## Begin

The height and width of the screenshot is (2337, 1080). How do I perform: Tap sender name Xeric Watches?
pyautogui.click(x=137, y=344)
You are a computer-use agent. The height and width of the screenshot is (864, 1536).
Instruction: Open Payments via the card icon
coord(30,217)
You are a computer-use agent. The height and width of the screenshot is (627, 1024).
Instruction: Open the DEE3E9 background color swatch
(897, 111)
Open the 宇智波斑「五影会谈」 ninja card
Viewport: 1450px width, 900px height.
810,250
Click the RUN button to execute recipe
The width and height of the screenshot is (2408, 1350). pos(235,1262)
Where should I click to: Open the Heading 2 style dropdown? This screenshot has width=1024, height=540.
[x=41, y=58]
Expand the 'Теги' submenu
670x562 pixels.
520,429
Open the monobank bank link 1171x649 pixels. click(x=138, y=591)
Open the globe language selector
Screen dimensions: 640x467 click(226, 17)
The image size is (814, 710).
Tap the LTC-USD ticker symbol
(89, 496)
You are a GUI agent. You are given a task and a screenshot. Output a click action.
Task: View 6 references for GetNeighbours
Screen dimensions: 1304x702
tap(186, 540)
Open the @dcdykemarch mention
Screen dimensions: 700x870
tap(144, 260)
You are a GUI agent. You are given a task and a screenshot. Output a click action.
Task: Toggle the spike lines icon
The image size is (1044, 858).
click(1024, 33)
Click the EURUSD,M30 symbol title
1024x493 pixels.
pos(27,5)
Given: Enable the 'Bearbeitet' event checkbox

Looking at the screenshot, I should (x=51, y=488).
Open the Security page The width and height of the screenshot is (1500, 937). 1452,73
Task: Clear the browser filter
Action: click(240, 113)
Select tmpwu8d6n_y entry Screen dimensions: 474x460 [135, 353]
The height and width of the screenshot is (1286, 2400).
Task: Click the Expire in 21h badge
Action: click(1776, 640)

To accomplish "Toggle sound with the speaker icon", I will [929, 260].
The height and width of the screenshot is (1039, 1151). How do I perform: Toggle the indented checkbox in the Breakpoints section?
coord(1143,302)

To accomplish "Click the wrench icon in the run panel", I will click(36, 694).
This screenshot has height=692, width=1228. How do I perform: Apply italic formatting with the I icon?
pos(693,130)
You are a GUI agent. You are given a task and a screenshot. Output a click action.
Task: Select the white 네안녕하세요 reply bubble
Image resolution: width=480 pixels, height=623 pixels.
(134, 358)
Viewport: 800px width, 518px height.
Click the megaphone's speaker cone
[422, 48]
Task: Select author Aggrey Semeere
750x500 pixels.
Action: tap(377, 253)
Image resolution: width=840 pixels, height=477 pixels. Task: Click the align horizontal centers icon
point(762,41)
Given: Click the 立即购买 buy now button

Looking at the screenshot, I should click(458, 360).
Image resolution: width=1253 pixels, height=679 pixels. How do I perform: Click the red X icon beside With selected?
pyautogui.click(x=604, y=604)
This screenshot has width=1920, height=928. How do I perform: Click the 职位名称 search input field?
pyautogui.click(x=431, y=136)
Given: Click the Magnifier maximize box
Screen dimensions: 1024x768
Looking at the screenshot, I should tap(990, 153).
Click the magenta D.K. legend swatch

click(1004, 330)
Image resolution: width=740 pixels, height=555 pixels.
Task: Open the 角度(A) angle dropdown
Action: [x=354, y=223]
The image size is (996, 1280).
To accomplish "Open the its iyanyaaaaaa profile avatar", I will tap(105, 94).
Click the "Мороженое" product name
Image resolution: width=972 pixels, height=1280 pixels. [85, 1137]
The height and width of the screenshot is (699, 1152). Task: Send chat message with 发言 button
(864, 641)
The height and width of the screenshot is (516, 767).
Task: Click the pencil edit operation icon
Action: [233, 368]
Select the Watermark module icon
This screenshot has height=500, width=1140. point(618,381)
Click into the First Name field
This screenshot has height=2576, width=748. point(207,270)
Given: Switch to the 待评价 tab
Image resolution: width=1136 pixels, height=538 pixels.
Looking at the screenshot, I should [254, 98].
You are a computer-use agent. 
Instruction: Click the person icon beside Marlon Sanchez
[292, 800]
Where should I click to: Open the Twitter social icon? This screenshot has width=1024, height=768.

## End

## Work to do:
Recast all of the records above as a JSON list of strings, with one string for each line and no blank lines.

## Right answer:
[
  "The height and width of the screenshot is (2337, 1080). How do I perform: Tap sender name Xeric Watches?",
  "pyautogui.click(x=137, y=344)",
  "You are a computer-use agent. The height and width of the screenshot is (864, 1536).",
  "Instruction: Open Payments via the card icon",
  "coord(30,217)",
  "You are a computer-use agent. The height and width of the screenshot is (627, 1024).",
  "Instruction: Open the DEE3E9 background color swatch",
  "(897, 111)",
  "Open the 宇智波斑「五影会谈」 ninja card",
  "Viewport: 1450px width, 900px height.",
  "810,250",
  "Click the RUN button to execute recipe",
  "The width and height of the screenshot is (2408, 1350). pos(235,1262)",
  "Where should I click to: Open the Heading 2 style dropdown? This screenshot has width=1024, height=540.",
  "[x=41, y=58]",
  "Expand the 'Теги' submenu",
  "670x562 pixels.",
  "520,429",
  "Open the monobank bank link 1171x649 pixels. click(x=138, y=591)",
  "Open the globe language selector",
  "Screen dimensions: 640x467 click(226, 17)",
  "The image size is (814, 710).",
  "Tap the LTC-USD ticker symbol",
  "(89, 496)",
  "You are a GUI agent. You are given a task and a screenshot. Output a click action.",
  "Task: View 6 references for GetNeighbours",
  "Screen dimensions: 1304x702",
  "tap(186, 540)",
  "Open the @dcdykemarch mention",
  "Screen dimensions: 700x870",
  "tap(144, 260)",
  "You are a GUI agent. You are given a task and a screenshot. Output a click action.",
  "Task: Toggle the spike lines icon",
  "The image size is (1044, 858).",
  "click(1024, 33)",
  "Click the EURUSD,M30 symbol title",
  "1024x493 pixels.",
  "pos(27,5)",
  "Given: Enable the 'Bearbeitet' event checkbox",
  "Looking at the screenshot, I should (x=51, y=488).",
  "Open the Security page The width and height of the screenshot is (1500, 937). 1452,73",
  "Task: Clear the browser filter",
  "Action: click(240, 113)",
  "Select tmpwu8d6n_y entry Screen dimensions: 474x460 [135, 353]",
  "The height and width of the screenshot is (1286, 2400).",
  "Task: Click the Expire in 21h badge",
  "Action: click(1776, 640)",
  "To accomplish \"Toggle sound with the speaker icon\", I will [929, 260].",
  "The height and width of the screenshot is (1039, 1151). How do I perform: Toggle the indented checkbox in the Breakpoints section?",
  "coord(1143,302)",
  "To accomplish \"Click the wrench icon in the run panel\", I will click(36, 694).",
  "This screenshot has height=692, width=1228. How do I perform: Apply italic formatting with the I icon?",
  "pos(693,130)",
  "You are a GUI agent. You are given a task and a screenshot. Output a click action.",
  "Task: Select the white 네안녕하세요 reply bubble",
  "Image resolution: width=480 pixels, height=623 pixels.",
  "(134, 358)",
  "Viewport: 800px width, 518px height.",
  "Click the megaphone's speaker cone",
  "[422, 48]",
  "Task: Select author Aggrey Semeere",
  "750x500 pixels.",
  "Action: tap(377, 253)",
  "Image resolution: width=840 pixels, height=477 pixels. Task: Click the align horizontal centers icon",
  "point(762,41)",
  "Given: Click the 立即购买 buy now button",
  "Looking at the screenshot, I should click(458, 360).",
  "Image resolution: width=1253 pixels, height=679 pixels. How do I perform: Click the red X icon beside With selected?",
  "pyautogui.click(x=604, y=604)",
  "This screenshot has width=1920, height=928. How do I perform: Click the 职位名称 search input field?",
  "pyautogui.click(x=431, y=136)",
  "Given: Click the Magnifier maximize box",
  "Screen dimensions: 1024x768",
  "Looking at the screenshot, I should tap(990, 153).",
  "Click the magenta D.K. legend swatch",
  "click(1004, 330)",
  "Image resolution: width=740 pixels, height=555 pixels.",
  "Task: Open the 角度(A) angle dropdown",
  "Action: [x=354, y=223]",
  "The image size is (996, 1280).",
  "To accomplish \"Open the its iyanyaaaaaa profile avatar\", I will tap(105, 94).",
  "Click the \"Мороженое\" product name",
  "Image resolution: width=972 pixels, height=1280 pixels. [85, 1137]",
  "The height and width of the screenshot is (699, 1152). Task: Send chat message with 发言 button",
  "(864, 641)",
  "The height and width of the screenshot is (516, 767).",
  "Task: Click the pencil edit operation icon",
  "Action: [233, 368]",
  "Select the Watermark module icon",
  "This screenshot has height=500, width=1140. point(618,381)",
  "Click into the First Name field",
  "This screenshot has height=2576, width=748. point(207,270)",
  "Given: Switch to the 待评价 tab",
  "Image resolution: width=1136 pixels, height=538 pixels.",
  "Looking at the screenshot, I should [254, 98].",
  "You are a computer-use agent. ",
  "Instruction: Click the person icon beside Marlon Sanchez",
  "[292, 800]",
  "Where should I click to: Open the Twitter social icon? This screenshot has width=1024, height=768."
]